By now you should all be somewhat familiar with Mark Millar. He’s the author behind the graphic novel Kick Ass which I’m sure you remember from earlier this year, as well as the recently optioned Nemesis about an extra evil super villain. Now, there’s interest in another one of Millar’s properties, Superior, coming from two mysterious parties that Millar himself is keeping veiled in shadow until deals go through. However, in a recent blog post he does give a few hints about who each is:
One of them I absolutely love and this is definitely in his comfort zone. The other was a curve-ball, a producer who has worked on lots of big family movies with the director he's proposing, but strangely has never done a superhero flick before. This is what happened with Timur on Wanted, Matthew on Kick-Ass and most recently Tony Scott when he bought Nemesis to direct. Some guys are just perfectly suited for the superhero genre, but somehow never quite connected when something was available.


Superior is Millar’s most recent series, only just getting started this month, and it’s a bit of a take on the Superman archetype. The real story here is that while there are two competing parties chasing after the rights to Superior, both of them have the same actor in mind to play the lead role: Jon Hamm. Hamm is going to be huge whether he gets this role or not. He's become an instant icon as the suave but broken Don Draper on Mad Men and has just delivered a stellar performance on the big screen for Ben Affleck’s The Town. His superhero qualities are innate, as the actor already is a bit too large and good looking for his own good.
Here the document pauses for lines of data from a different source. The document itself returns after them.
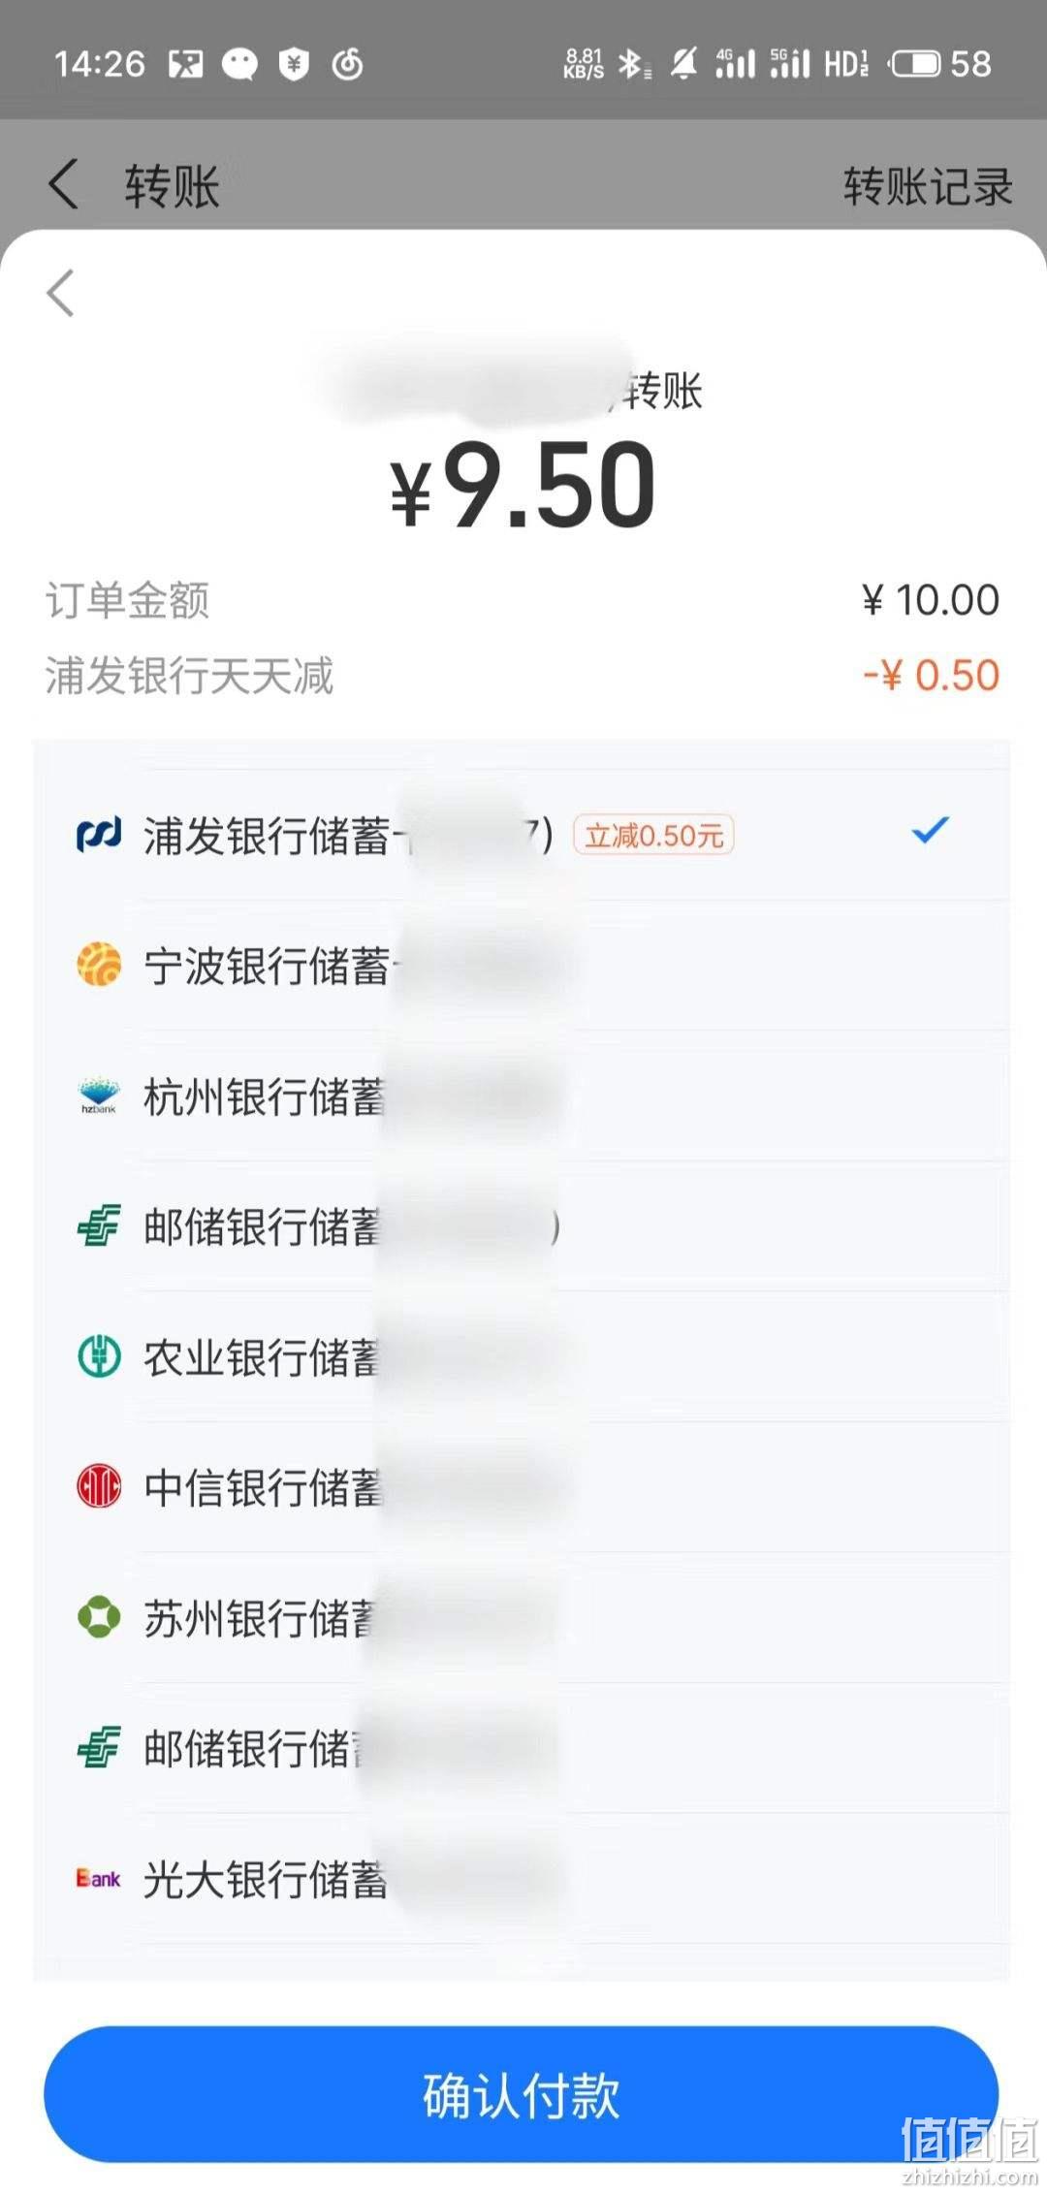Tap the Hangzhou Bank hzbank logo
Viewport: 1047px width, 2194px height.
point(98,1096)
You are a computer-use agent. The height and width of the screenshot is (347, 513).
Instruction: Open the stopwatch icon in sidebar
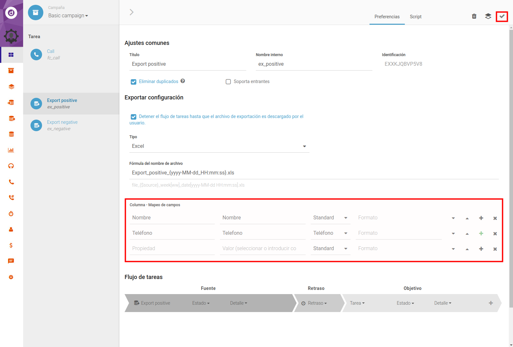click(x=11, y=214)
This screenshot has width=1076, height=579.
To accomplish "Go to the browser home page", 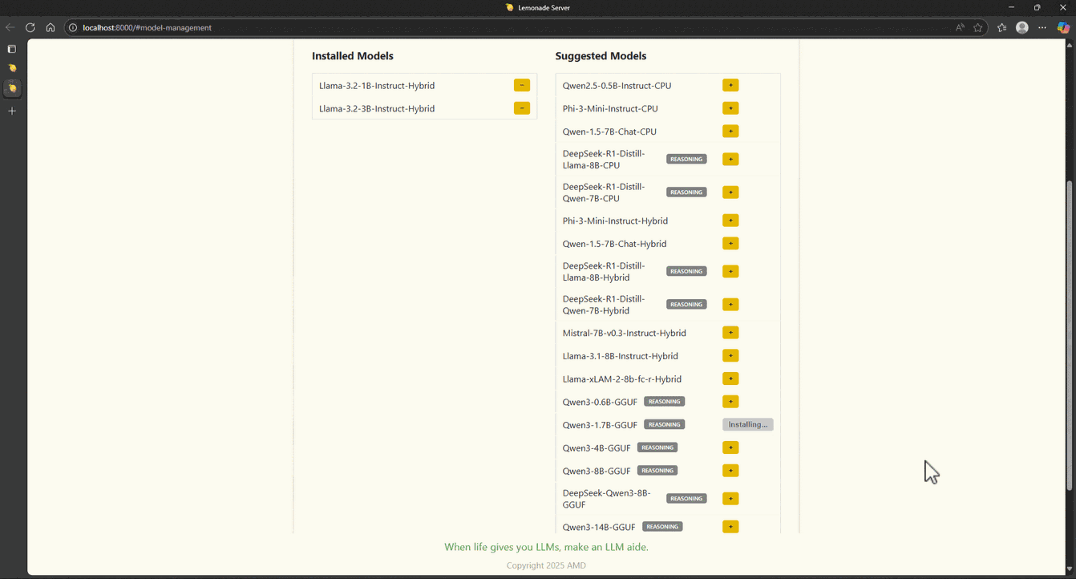I will point(51,27).
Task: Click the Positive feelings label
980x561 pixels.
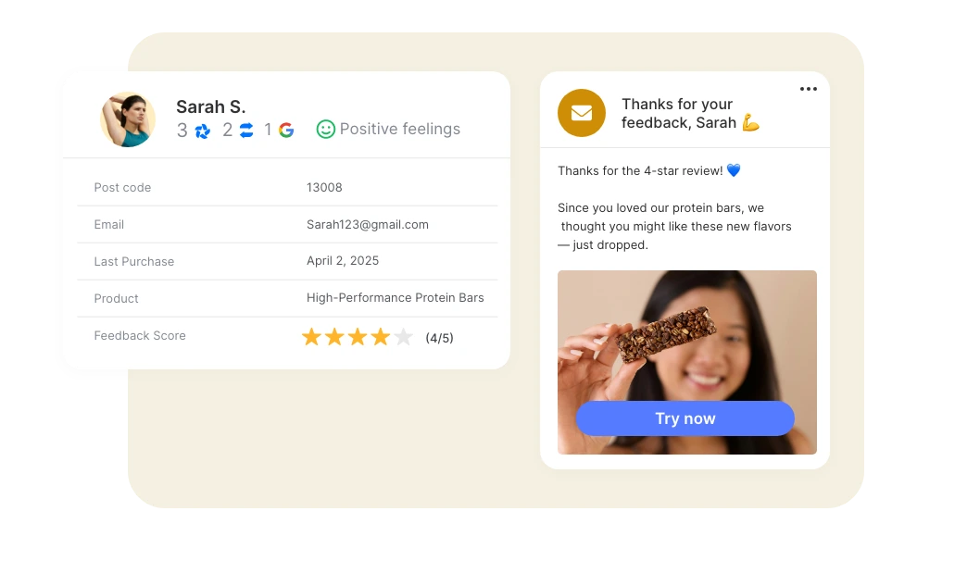Action: click(x=400, y=130)
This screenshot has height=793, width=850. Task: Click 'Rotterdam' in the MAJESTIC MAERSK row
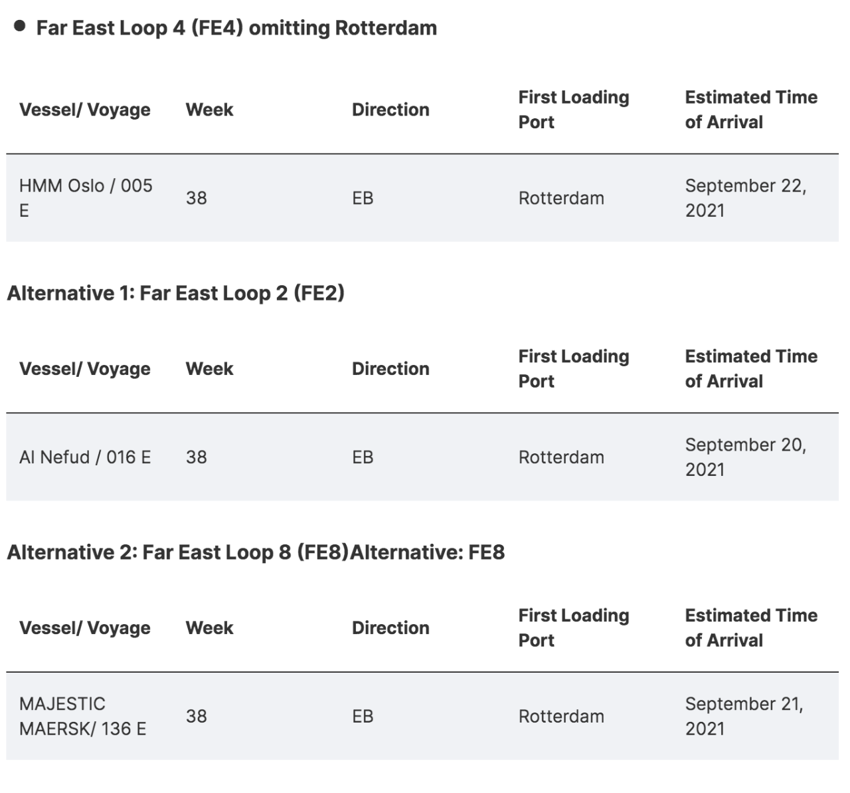(561, 716)
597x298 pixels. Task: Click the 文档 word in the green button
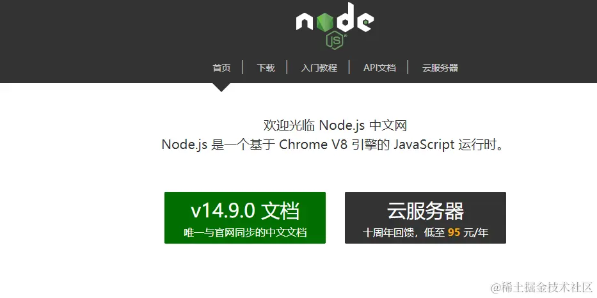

So of course he’d be perfect to play a Superman-type character.

This obviously is not confirmed casting, but Hamm is always a good sport and judging by his hilarious appearances on SNL and 30 Rock the 39-year-old actor is up for just about anything that scheduling will allow. Expect to hear more details about this adaptation very soon.

Here is a description of the series from Mark Millar himself in an interview he gave to Comic Book Resource:
The basic idea behind Superior is about a kid who's been diagnosed with multiple sclerosis getting a magic wish for whatever he desires. And his wish is to become the big screen superhero he's always loved. This superhero is a tip of the hat to all the golden age greats, a romantic character slightly out of time, whom the modern world doesn't have much interest in. He's been around for decades, in comics, movies, television shows and lunchboxes, but nobody cares anymore. They've just tried rebooting him with a big new movie, but even this underperforms and he's almost a forgotten character. He's an American icon, but tied to an America that's been left behind. It struck me as interesting to have this character, who was created in the Depression, essentially appear now in a very bleak economic time in the real world. Like his creation back in the 30s, he appears just when America needs him most. So we have this really quite charming notion of a little boy who's granted a magic wish giving America her confidence back again. It's actually a very emotional story. It's got massive action set-pieces, super-villains, aliens, robots and all the things you might expect, but at its core, it's a morality fable.